**** DATA FOR ANALYSIS
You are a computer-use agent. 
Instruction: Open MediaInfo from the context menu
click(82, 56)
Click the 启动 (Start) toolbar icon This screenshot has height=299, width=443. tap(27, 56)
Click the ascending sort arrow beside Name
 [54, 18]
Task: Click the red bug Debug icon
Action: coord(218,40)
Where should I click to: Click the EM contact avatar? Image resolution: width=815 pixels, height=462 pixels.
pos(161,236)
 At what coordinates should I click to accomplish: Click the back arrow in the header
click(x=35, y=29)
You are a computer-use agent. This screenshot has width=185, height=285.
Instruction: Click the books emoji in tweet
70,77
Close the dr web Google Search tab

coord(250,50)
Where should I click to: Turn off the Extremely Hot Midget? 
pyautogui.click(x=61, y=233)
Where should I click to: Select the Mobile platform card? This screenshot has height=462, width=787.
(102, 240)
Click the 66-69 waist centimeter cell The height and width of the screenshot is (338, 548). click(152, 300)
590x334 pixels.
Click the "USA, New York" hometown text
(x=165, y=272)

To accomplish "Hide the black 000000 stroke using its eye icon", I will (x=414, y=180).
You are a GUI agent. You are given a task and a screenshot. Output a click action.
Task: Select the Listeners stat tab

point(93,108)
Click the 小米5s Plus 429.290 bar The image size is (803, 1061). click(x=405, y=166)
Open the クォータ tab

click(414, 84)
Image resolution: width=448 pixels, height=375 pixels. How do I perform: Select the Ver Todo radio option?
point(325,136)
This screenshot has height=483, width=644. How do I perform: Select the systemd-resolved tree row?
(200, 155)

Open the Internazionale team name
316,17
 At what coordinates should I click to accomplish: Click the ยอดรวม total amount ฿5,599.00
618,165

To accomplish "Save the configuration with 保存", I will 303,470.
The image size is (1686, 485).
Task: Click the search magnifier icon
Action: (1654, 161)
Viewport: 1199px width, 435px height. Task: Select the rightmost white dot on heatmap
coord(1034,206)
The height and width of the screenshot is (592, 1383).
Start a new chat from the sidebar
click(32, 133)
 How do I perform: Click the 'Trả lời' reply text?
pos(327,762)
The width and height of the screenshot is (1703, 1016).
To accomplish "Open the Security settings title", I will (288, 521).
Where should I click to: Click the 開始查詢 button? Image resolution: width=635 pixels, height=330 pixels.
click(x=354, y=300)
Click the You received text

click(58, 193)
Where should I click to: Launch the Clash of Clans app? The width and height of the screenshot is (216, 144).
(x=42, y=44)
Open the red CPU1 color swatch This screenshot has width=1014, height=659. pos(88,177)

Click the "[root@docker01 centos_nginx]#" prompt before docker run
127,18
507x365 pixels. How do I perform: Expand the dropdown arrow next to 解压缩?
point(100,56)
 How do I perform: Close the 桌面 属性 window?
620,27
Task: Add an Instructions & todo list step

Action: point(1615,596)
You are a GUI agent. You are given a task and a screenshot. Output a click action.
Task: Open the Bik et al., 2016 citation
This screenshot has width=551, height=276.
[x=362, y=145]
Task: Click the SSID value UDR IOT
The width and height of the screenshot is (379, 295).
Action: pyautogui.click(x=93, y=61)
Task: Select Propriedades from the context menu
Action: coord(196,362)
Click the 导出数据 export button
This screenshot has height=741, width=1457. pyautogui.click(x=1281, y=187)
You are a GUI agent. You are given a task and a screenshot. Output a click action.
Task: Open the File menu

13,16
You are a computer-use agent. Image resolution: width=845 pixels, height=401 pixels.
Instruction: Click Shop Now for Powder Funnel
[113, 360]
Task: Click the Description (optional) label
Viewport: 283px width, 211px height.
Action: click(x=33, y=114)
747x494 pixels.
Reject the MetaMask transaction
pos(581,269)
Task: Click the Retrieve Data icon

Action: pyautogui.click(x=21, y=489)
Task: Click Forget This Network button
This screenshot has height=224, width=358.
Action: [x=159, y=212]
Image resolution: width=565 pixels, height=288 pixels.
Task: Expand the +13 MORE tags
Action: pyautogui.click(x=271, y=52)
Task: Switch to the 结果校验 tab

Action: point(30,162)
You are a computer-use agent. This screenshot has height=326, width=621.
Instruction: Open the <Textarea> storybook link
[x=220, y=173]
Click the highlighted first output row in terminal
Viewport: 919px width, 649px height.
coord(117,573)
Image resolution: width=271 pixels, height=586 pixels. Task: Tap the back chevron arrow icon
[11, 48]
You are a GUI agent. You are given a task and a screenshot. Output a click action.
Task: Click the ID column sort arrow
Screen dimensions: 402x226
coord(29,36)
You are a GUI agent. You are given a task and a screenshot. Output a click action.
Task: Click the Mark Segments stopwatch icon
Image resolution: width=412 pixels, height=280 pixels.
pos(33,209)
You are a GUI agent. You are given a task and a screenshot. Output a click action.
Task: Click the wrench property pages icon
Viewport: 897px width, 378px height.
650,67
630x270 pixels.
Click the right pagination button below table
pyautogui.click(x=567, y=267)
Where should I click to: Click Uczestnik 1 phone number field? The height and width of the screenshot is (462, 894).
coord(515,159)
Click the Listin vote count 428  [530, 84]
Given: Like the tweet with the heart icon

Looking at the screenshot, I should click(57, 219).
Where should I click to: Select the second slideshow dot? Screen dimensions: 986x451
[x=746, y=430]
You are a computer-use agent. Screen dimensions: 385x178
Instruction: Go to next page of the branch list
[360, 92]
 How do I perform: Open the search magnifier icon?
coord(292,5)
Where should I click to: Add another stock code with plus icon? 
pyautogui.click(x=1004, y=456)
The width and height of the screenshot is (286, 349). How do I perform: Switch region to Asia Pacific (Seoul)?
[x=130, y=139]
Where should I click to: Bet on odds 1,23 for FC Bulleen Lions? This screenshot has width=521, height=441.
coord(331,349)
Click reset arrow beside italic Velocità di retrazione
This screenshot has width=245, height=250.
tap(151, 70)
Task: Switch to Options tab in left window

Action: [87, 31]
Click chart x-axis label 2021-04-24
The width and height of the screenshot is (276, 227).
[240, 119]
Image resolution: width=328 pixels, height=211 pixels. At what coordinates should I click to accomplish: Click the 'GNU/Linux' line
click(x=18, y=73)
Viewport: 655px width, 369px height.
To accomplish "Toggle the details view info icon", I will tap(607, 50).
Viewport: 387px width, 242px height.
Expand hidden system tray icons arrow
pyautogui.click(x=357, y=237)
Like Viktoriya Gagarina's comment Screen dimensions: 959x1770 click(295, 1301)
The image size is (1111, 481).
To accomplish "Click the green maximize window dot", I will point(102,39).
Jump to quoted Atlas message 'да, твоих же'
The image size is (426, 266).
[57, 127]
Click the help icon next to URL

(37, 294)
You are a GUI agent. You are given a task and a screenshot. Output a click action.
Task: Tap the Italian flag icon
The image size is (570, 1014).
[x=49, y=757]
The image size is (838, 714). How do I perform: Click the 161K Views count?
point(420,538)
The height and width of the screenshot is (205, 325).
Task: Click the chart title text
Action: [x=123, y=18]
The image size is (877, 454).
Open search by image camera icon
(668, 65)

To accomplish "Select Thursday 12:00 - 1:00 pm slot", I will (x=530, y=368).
********
PROBLEM TO WORK ON:
Print every line of the records above without a single difference.

FINISHED EXERCISE:
You are a computer-use agent. 
Instruction: Open MediaInfo from the context menu
click(82, 56)
Click the 启动 (Start) toolbar icon This screenshot has height=299, width=443. tap(27, 56)
Click the ascending sort arrow beside Name
 [54, 18]
Task: Click the red bug Debug icon
Action: coord(218,40)
Where should I click to: Click the EM contact avatar? Image resolution: width=815 pixels, height=462 pixels.
pos(161,236)
 At what coordinates should I click to accomplish: Click the back arrow in the header
click(x=35, y=29)
You are a computer-use agent. This screenshot has width=185, height=285.
Instruction: Click the books emoji in tweet
70,77
Close the dr web Google Search tab

coord(250,50)
Where should I click to: Turn off the Extremely Hot Midget? 
pyautogui.click(x=61, y=233)
Where should I click to: Select the Mobile platform card? This screenshot has height=462, width=787.
(102, 240)
Click the 66-69 waist centimeter cell The height and width of the screenshot is (338, 548). click(152, 300)
590x334 pixels.
Click the "USA, New York" hometown text
(x=165, y=272)

To accomplish "Hide the black 000000 stroke using its eye icon", I will (x=414, y=180).
You are a GUI agent. You are given a task and a screenshot. Output a click action.
Task: Select the Listeners stat tab

point(93,108)
Click the 小米5s Plus 429.290 bar The image size is (803, 1061). click(x=405, y=166)
Open the クォータ tab

click(414, 84)
Image resolution: width=448 pixels, height=375 pixels. How do I perform: Select the Ver Todo radio option?
point(325,136)
This screenshot has height=483, width=644. How do I perform: Select the systemd-resolved tree row?
(200, 155)

Open the Internazionale team name
316,17
 At what coordinates should I click to accomplish: Click the ยอดรวม total amount ฿5,599.00
618,165

To accomplish "Save the configuration with 保存", I will 303,470.
The image size is (1686, 485).
Task: Click the search magnifier icon
Action: (1654, 161)
Viewport: 1199px width, 435px height. Task: Select the rightmost white dot on heatmap
coord(1034,206)
The height and width of the screenshot is (592, 1383).
Start a new chat from the sidebar
click(32, 133)
 How do I perform: Click the 'Trả lời' reply text?
pos(327,762)
The width and height of the screenshot is (1703, 1016).
To accomplish "Open the Security settings title", I will (288, 521).
Where should I click to: Click the 開始查詢 button? Image resolution: width=635 pixels, height=330 pixels.
click(x=354, y=300)
Click the You received text

click(58, 193)
Where should I click to: Launch the Clash of Clans app? The width and height of the screenshot is (216, 144).
(x=42, y=44)
Open the red CPU1 color swatch This screenshot has width=1014, height=659. pos(88,177)

Click the "[root@docker01 centos_nginx]#" prompt before docker run
127,18
507x365 pixels. How do I perform: Expand the dropdown arrow next to 解压缩?
point(100,56)
 How do I perform: Close the 桌面 属性 window?
620,27
Task: Add an Instructions & todo list step

Action: point(1615,596)
You are a GUI agent. You are given a task and a screenshot. Output a click action.
Task: Open the Bik et al., 2016 citation
This screenshot has width=551, height=276.
[x=362, y=145]
Task: Click the SSID value UDR IOT
The width and height of the screenshot is (379, 295).
Action: pyautogui.click(x=93, y=61)
Task: Select Propriedades from the context menu
Action: coord(196,362)
Click the 导出数据 export button
This screenshot has height=741, width=1457. pyautogui.click(x=1281, y=187)
You are a GUI agent. You are given a task and a screenshot. Output a click action.
Task: Open the File menu

13,16
You are a computer-use agent. Image resolution: width=845 pixels, height=401 pixels.
Instruction: Click Shop Now for Powder Funnel
[113, 360]
Task: Click the Description (optional) label
Viewport: 283px width, 211px height.
Action: click(x=33, y=114)
747x494 pixels.
Reject the MetaMask transaction
pos(581,269)
Task: Click the Retrieve Data icon

Action: pyautogui.click(x=21, y=489)
Task: Click Forget This Network button
This screenshot has height=224, width=358.
Action: [x=159, y=212]
Image resolution: width=565 pixels, height=288 pixels.
Task: Expand the +13 MORE tags
Action: pyautogui.click(x=271, y=52)
Task: Switch to the 结果校验 tab

Action: point(30,162)
You are a computer-use agent. This screenshot has height=326, width=621.
Instruction: Open the <Textarea> storybook link
[x=220, y=173]
Click the highlighted first output row in terminal
Viewport: 919px width, 649px height.
coord(117,573)
Image resolution: width=271 pixels, height=586 pixels. Task: Tap the back chevron arrow icon
[11, 48]
You are a GUI agent. You are given a task and a screenshot. Output a click action.
Task: Click the ID column sort arrow
Screen dimensions: 402x226
coord(29,36)
You are a GUI agent. You are given a task and a screenshot. Output a click action.
Task: Click the Mark Segments stopwatch icon
Image resolution: width=412 pixels, height=280 pixels.
pos(33,209)
You are a GUI agent. You are given a task and a screenshot. Output a click action.
Task: Click the wrench property pages icon
Viewport: 897px width, 378px height.
650,67
630x270 pixels.
Click the right pagination button below table
pyautogui.click(x=567, y=267)
Where should I click to: Click Uczestnik 1 phone number field? The height and width of the screenshot is (462, 894).
coord(515,159)
Click the Listin vote count 428  [530, 84]
Given: Like the tweet with the heart icon

Looking at the screenshot, I should click(57, 219).
Where should I click to: Select the second slideshow dot? Screen dimensions: 986x451
[x=746, y=430]
You are a computer-use agent. Screen dimensions: 385x178
Instruction: Go to next page of the branch list
[360, 92]
 How do I perform: Open the search magnifier icon?
coord(292,5)
Where should I click to: Add another stock code with plus icon? 
pyautogui.click(x=1004, y=456)
The width and height of the screenshot is (286, 349). How do I perform: Switch region to Asia Pacific (Seoul)?
[x=130, y=139]
Where should I click to: Bet on odds 1,23 for FC Bulleen Lions? This screenshot has width=521, height=441.
coord(331,349)
Click reset arrow beside italic Velocità di retrazione
This screenshot has width=245, height=250.
tap(151, 70)
Task: Switch to Options tab in left window

Action: [87, 31]
Click chart x-axis label 2021-04-24
The width and height of the screenshot is (276, 227).
[240, 119]
Image resolution: width=328 pixels, height=211 pixels. At what coordinates should I click to accomplish: Click the 'GNU/Linux' line
click(x=18, y=73)
Viewport: 655px width, 369px height.
To accomplish "Toggle the details view info icon", I will tap(607, 50).
Viewport: 387px width, 242px height.
Expand hidden system tray icons arrow
pyautogui.click(x=357, y=237)
Like Viktoriya Gagarina's comment Screen dimensions: 959x1770 click(295, 1301)
The image size is (1111, 481).
To accomplish "Click the green maximize window dot", I will point(102,39).
Jump to quoted Atlas message 'да, твоих же'
The image size is (426, 266).
[57, 127]
Click the help icon next to URL

(37, 294)
You are a GUI agent. You are given a task and a screenshot. Output a click action.
Task: Tap the Italian flag icon
The image size is (570, 1014).
[x=49, y=757]
The image size is (838, 714). How do I perform: Click the 161K Views count?
point(420,538)
The height and width of the screenshot is (205, 325).
Task: Click the chart title text
Action: [x=123, y=18]
The image size is (877, 454).
Open search by image camera icon
(668, 65)

To accomplish "Select Thursday 12:00 - 1:00 pm slot", I will (x=530, y=368).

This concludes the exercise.